Second, slow down.  When things get heated between you and your child, take a deep breath and realize this is an OPPORTUNITY to teach and coach your tween/teen through how to talk like an adult.  Your connection is always more important than the problem at hand. Breathe, remind yourself you are talking to the child and that you are the adult.  Remind yourself that you need to be the adult that models healthy communication.

Third, model rather than lecture.  Listen to what is going on in them.  Ask or help them identify their feelings.  Don’t talk them out of it, that is aggressive or passive aggressive (sometimes worse).  Listen assertively, which means “Your feelings and thoughts matter just as much as mine do.”  Listen for how they may have perceived something, even if it doesn’t make sense to you.  To them, it is real- children and teens think in concrete ways and they often accidentally make concrete assumptions.  You’ve been in their shoes I’m sure in other adult conversations.

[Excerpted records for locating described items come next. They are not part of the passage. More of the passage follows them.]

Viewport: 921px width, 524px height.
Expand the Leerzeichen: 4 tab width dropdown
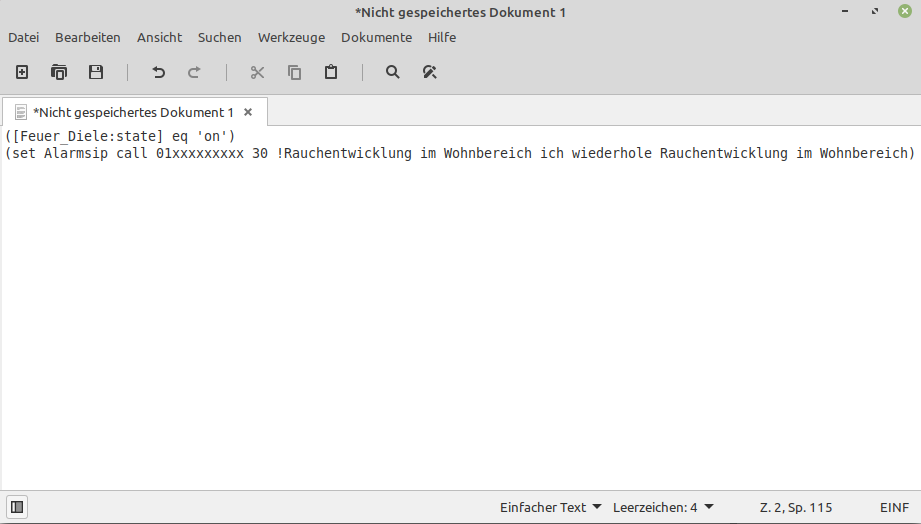(662, 507)
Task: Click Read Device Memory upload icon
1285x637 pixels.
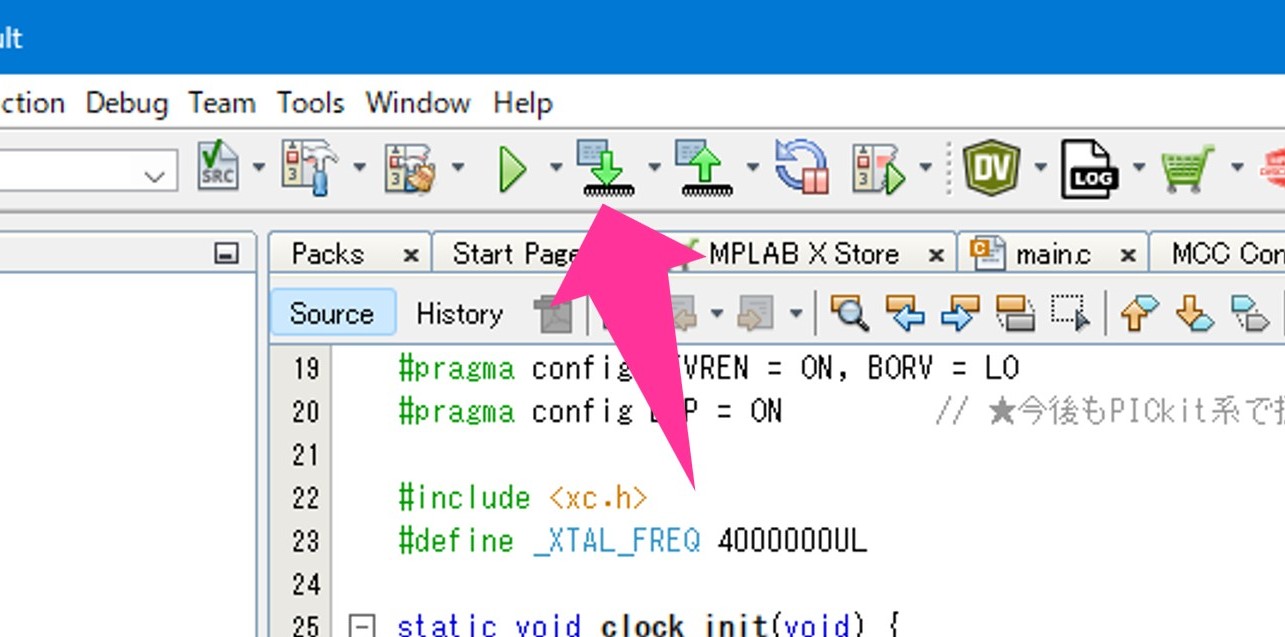Action: click(704, 168)
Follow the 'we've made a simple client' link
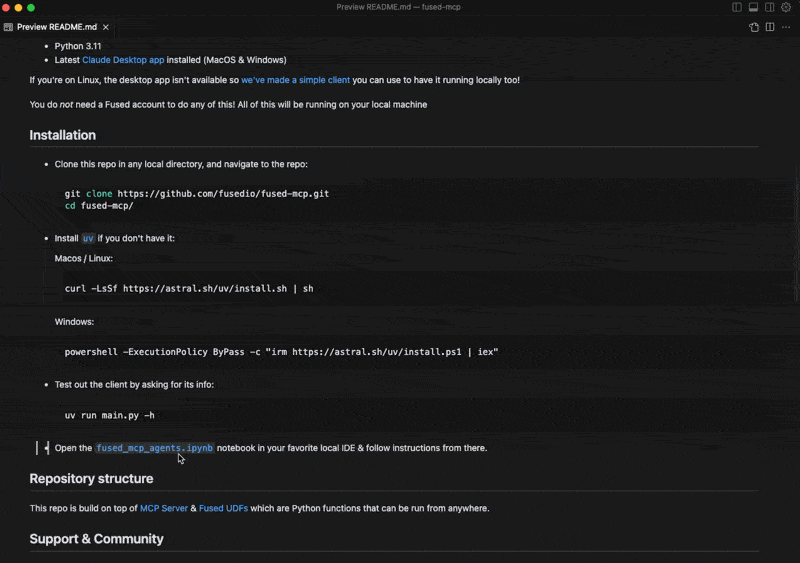 tap(295, 80)
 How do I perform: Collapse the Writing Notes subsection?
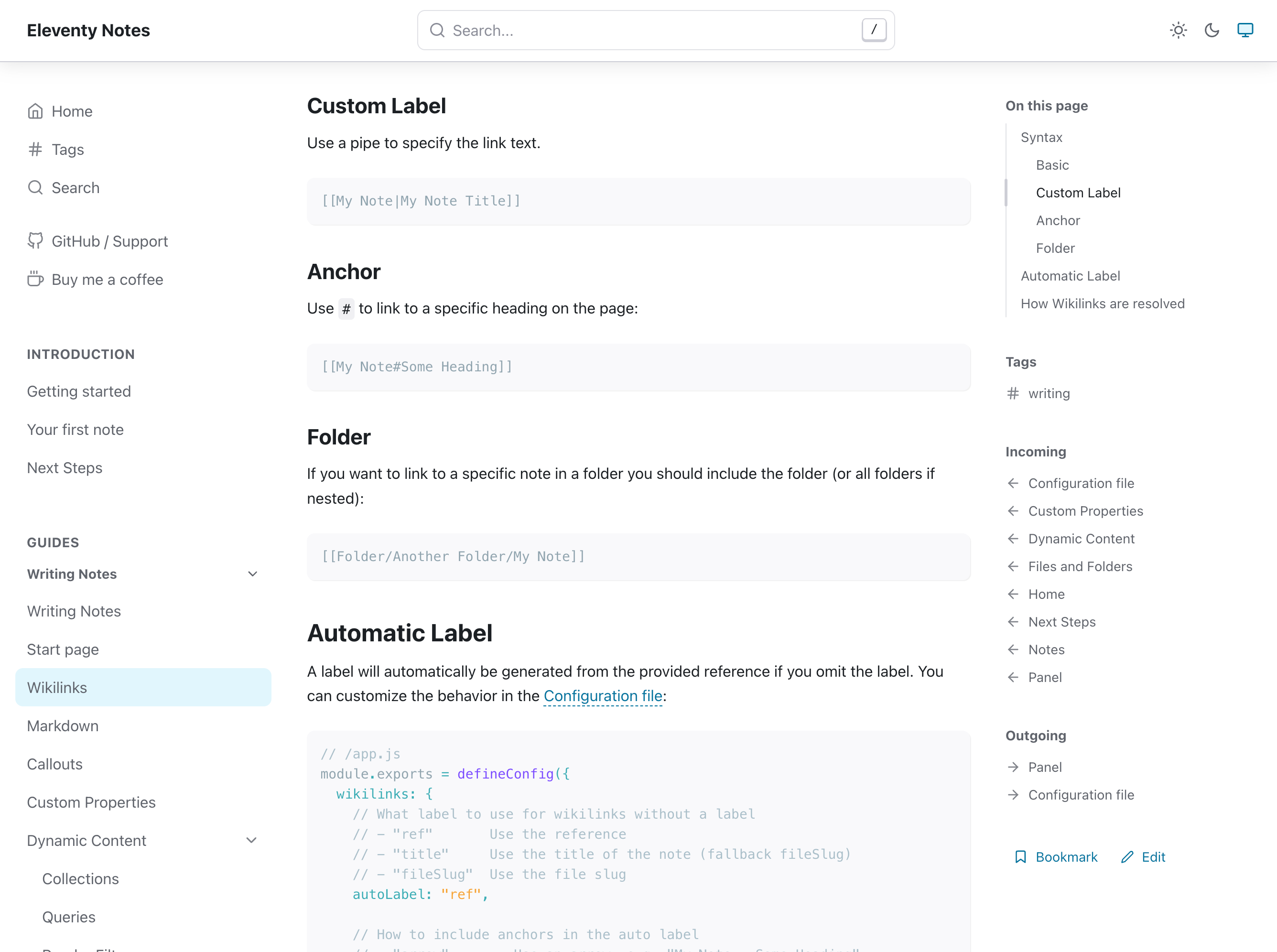(x=252, y=574)
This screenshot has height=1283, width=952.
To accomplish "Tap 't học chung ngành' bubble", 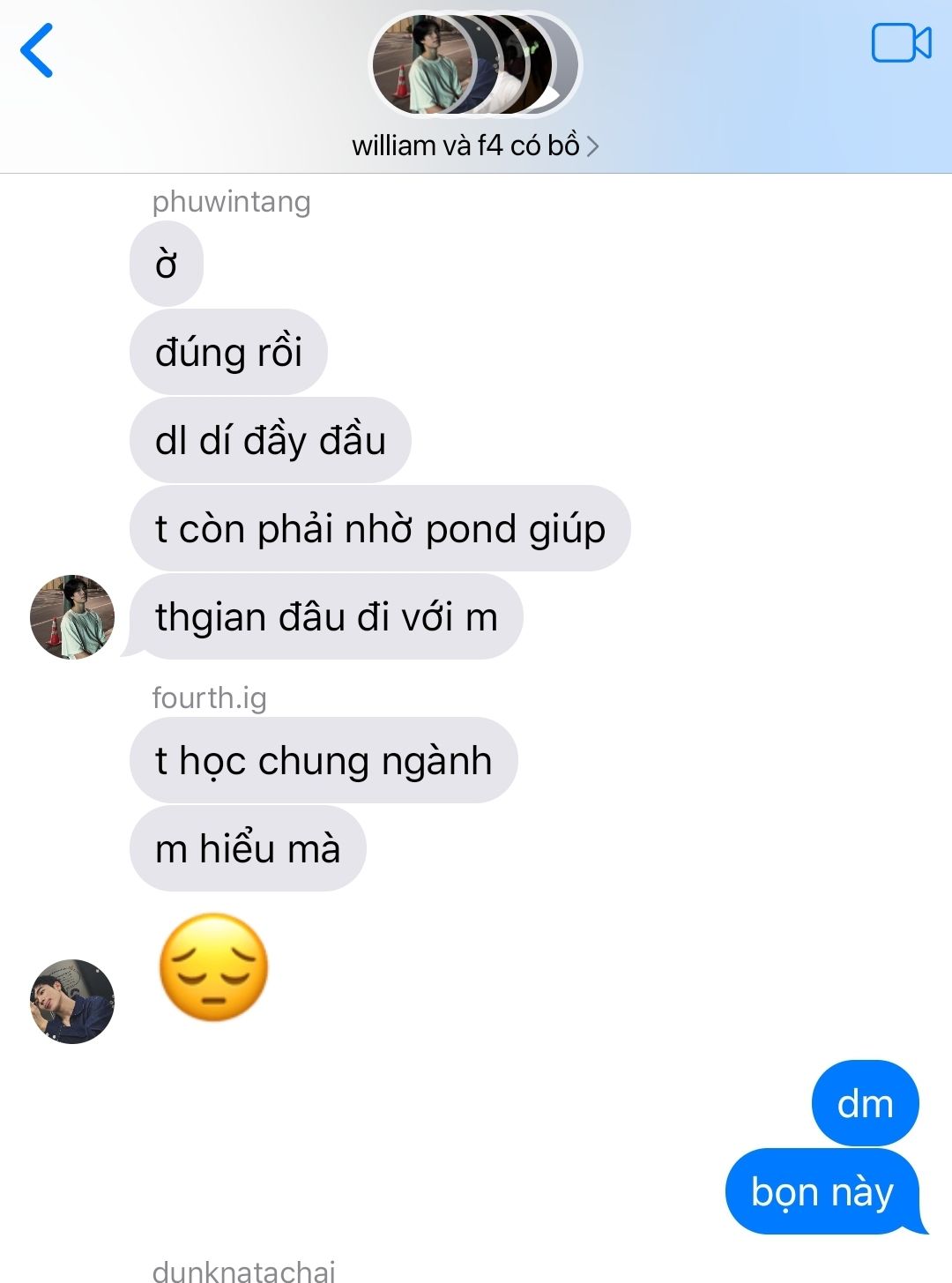I will coord(324,760).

Fourth, own your stuff!!  If you took something too personally, got triggered by something else, or hurt them in some way- there is nothing more important here than owning it!  Forgiveness modeled in the home is absolutely crucial to a teen’s ability to forgive themselves and keep connections with others.  Keep your side of the “street” clean and teach them to do the same by taking responsibility for their part.  Don’t expect them to do this if you are not modeling it yourself.

Finally, remember that it is often what we have said in anger that our child will remember the most.  It’s not what we “meant to say”, it’s what we said, or worse- how we said it.  Saying “I’ve had it” really sounds like “I give up on you.”  “This is too difficult, I don’t know what else to do” actually sounds like “You are too much for me.”

Being a parent is possibly the most difficult thing in life, second probably to marriage.  Do the hard work, be willing to grow yourself.  Family is a crucible for chaos that eventually leads to a more healthy, balanced, and mature existence, hopefully for everyone.